BRK opcode without using SYNC

BigEd · Post by **BigEd** » Sat Dec 12, 2009 11:42 am

I thought others might be interested in Brad Taylor's doc about using external hardware to make use of the 1-byte operand of BRK.

He explains how a BRK can be spotted by external hardware even when SYNC is not available - as on the NES - by watching for three consecutive write accesses.

The same idea could be used to relocate or modify all the vectors at top of memory (or top of bank 0) - which allows some extra freedom in the memory map.

Gideon Zweijtzer has written a document "Safely freezing the C64 on an asynchronous event"
which explores other useful ways of reacting to the pattern of reads and writes. (I found it best to read the document from Google's cache.)

DaveK · Post by **DaveK** » Tue Jan 26, 2010 4:25 am

Completely untested as yet, but would something like this work:

Code: Select all

IRQBRKV:	cld							; A source of no end of problems
			phx
			tsx
			pha
			inx
			inx
			lda 0x0100,x				; Get stacked status register
			and #0x10					; B bit set?
			bne 1$						; If so, it's a BRK
			pla
			plx
			jmp [Z_IRQV]				; If not, jump to IRQ handler
1$:			jmp BRK_DISP

Code: Select all

BRK_DISP::	inx
			lda 0x0100,x				; Get stacked return address
			sec
			sbc #0x01					; Decrement it
			sta Z_BRKTMP+1				; And store in zero page
			inx
			lda 0x0100,x
			sbc #0x00
			sta Z_BRKTMP+2
			ldx #0x00
			lda [Z_BRKTMP+1]			; At that address is the second byte of BRK
			clc
			rol							; Shift left
			sta Z_BRKTMP+1				; Forms low byte of vector
			rol
			and #0x01					; This was bit 7 of the second byte of BRK
			ora #>BRK_VECTBL			; High byte of BRK vector table address
										; (must be aligned on 512-byte boundary)
			sta Z_BRKTMP+2				; High byte of vector
			lda #0x6C					; Opcode for indirect JMP
			sta Z_BRKTMP
			pla							; Restore registers to entry state
			plx
			jsr Z_BRKTMP				; Call addressed subroutine
			rti

kc5tja · Post by **kc5tja** » Tue Jan 26, 2010 6:57 am

This probably should go into its own thread. I don't see any relationship with detecting BRK at the hardware level versus how to discover BRK in software.

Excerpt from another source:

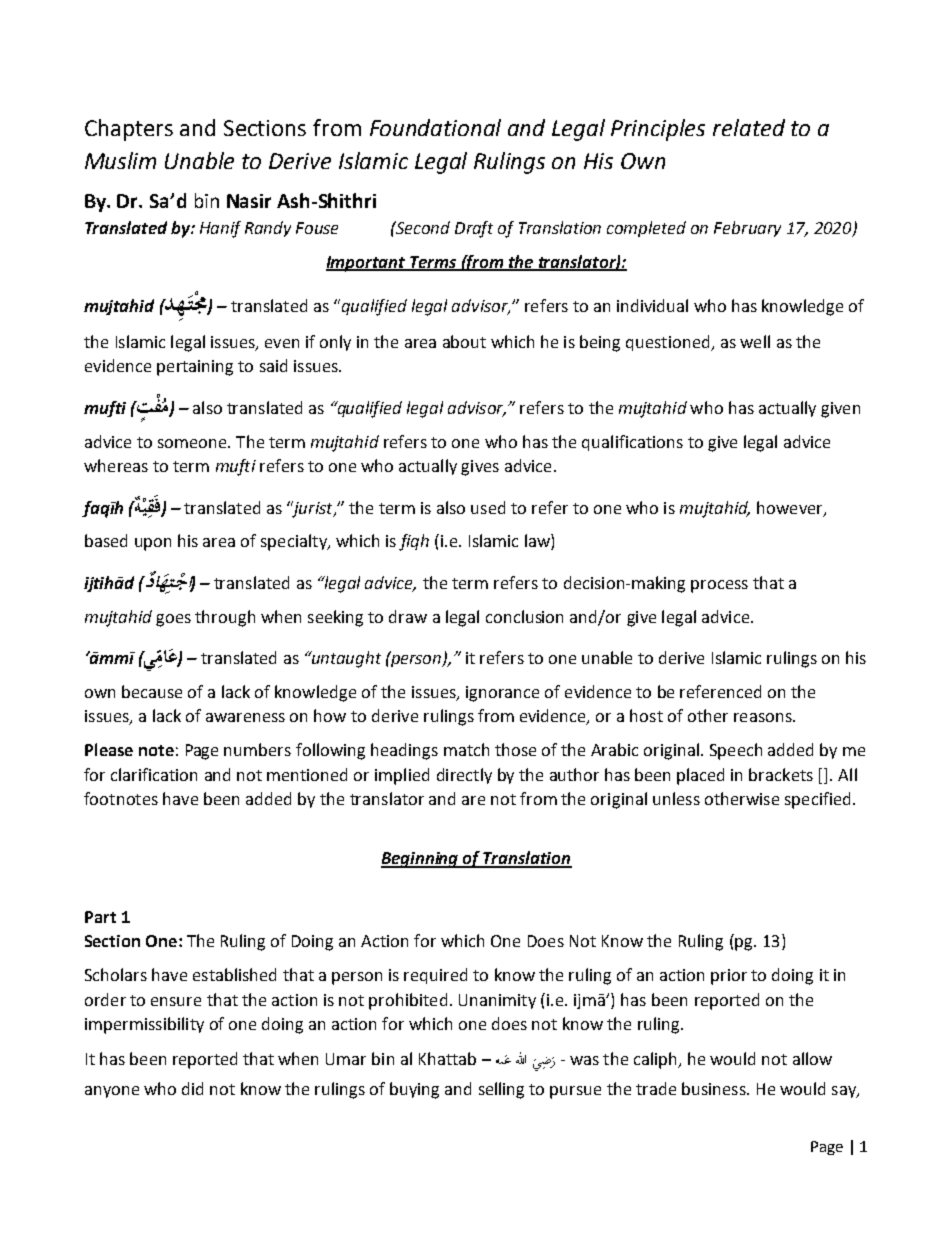 Image resolution: width=952 pixels, height=1233 pixels. What do you see at coordinates (464, 341) in the image?
I see `about` at bounding box center [464, 341].
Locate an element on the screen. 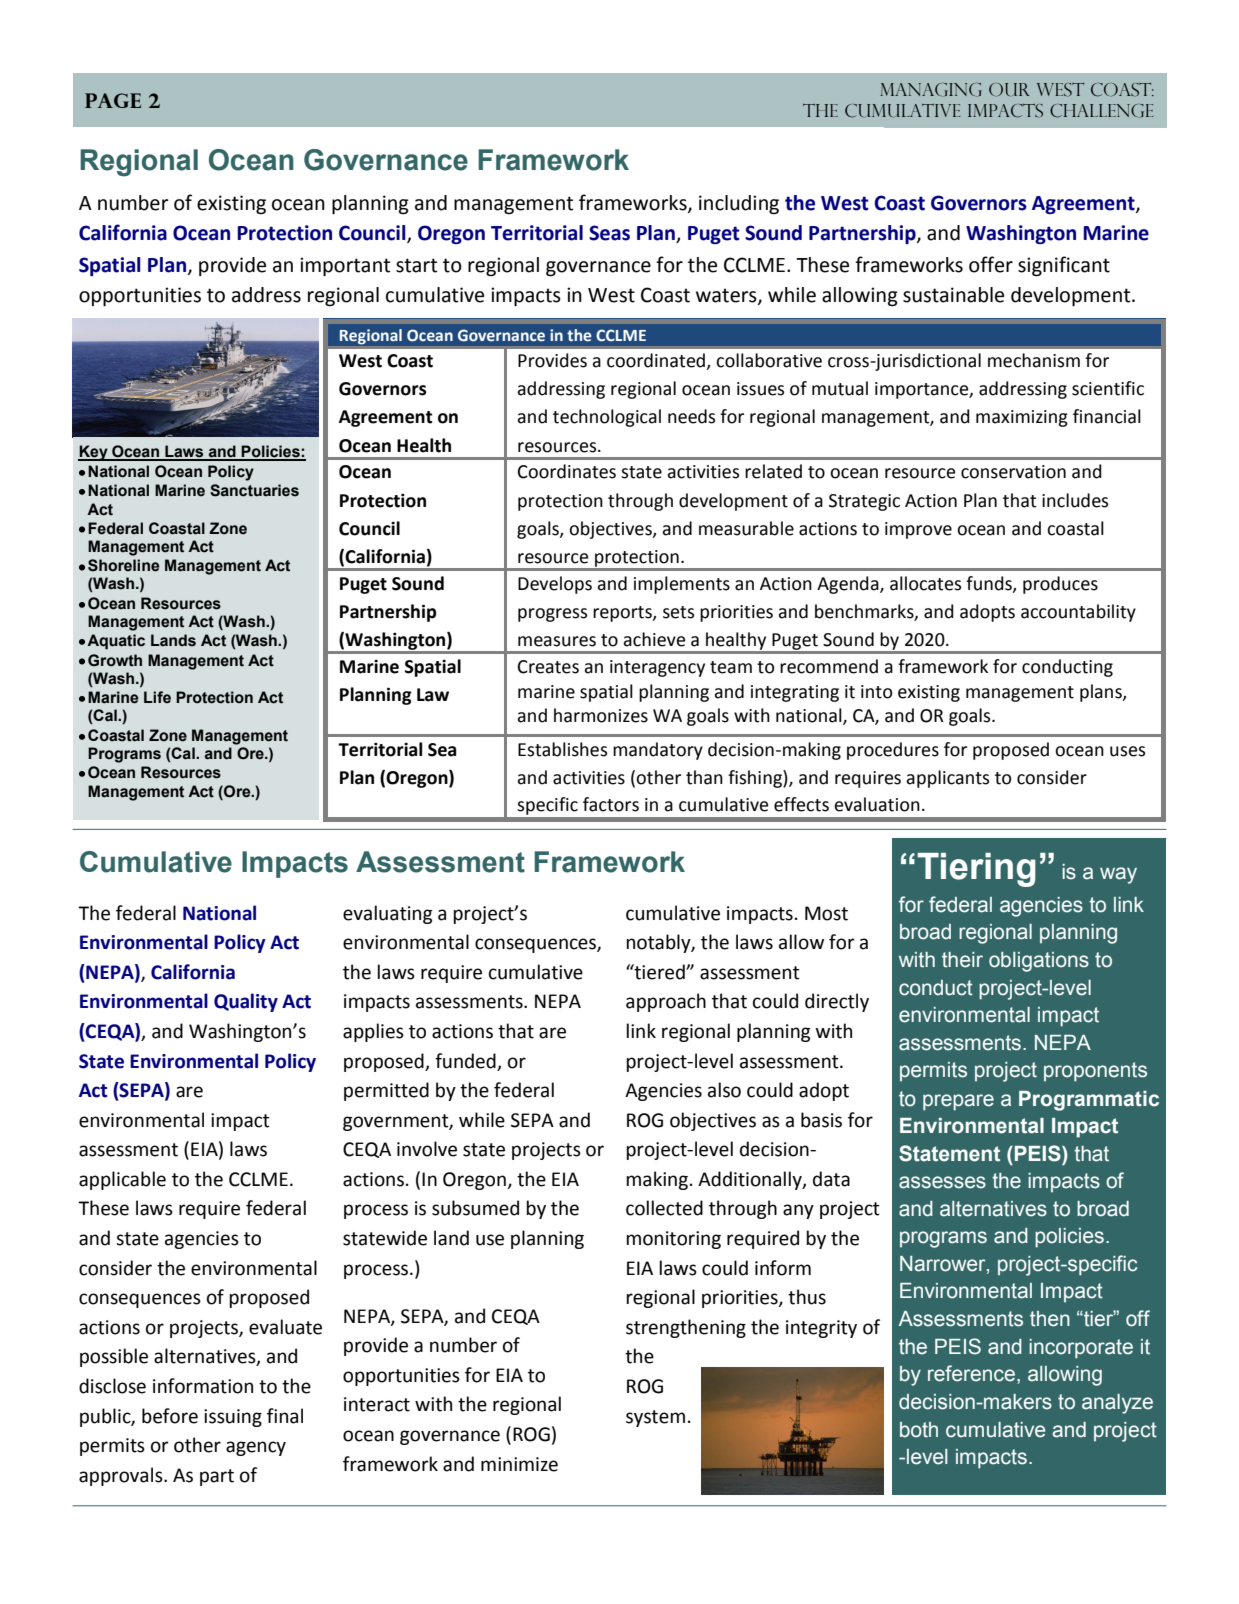  obligations is located at coordinates (1039, 962).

That being said, instead of:

Code: Select all

inx
inx
lda $0100,x

you could just write:

Code: Select all

lda $0102,x

Otherwise, your code looks reasonable on the surface.

As another simplification, I would not push and pull registers so much though. I'd keep the interrupted process context on the stack, like so:

Code: Select all

pha
phx
phy
tsx
lda $0104,x
and #$10
bne BRK_HANDLER
...
ply
plx
pla
rti

;
; ...
;

BRK_HANDLER:
...
ply
plx
pla
rti

This has some advantages -- for starters, you have the ability to tweak the interrupted code's registers if appropriate (for example, if you're using BRK to invoke OS calls, your OS routines can use the stacked registers to provide return values). Somewhat related, you can also update the calling program's PC to point back at the BRK instruction, with updated register values, to 'restart' an interrupted operation. This is called PC-LSRing (see http://www.falvotech.com/content/public ... pclsr.html )

DaveK · Post by **DaveK** » Tue Jan 26, 2010 7:54 am

Aha. I've just found a previous thread where I asked how to do something with BRK and you answered it with some code. How silly of me.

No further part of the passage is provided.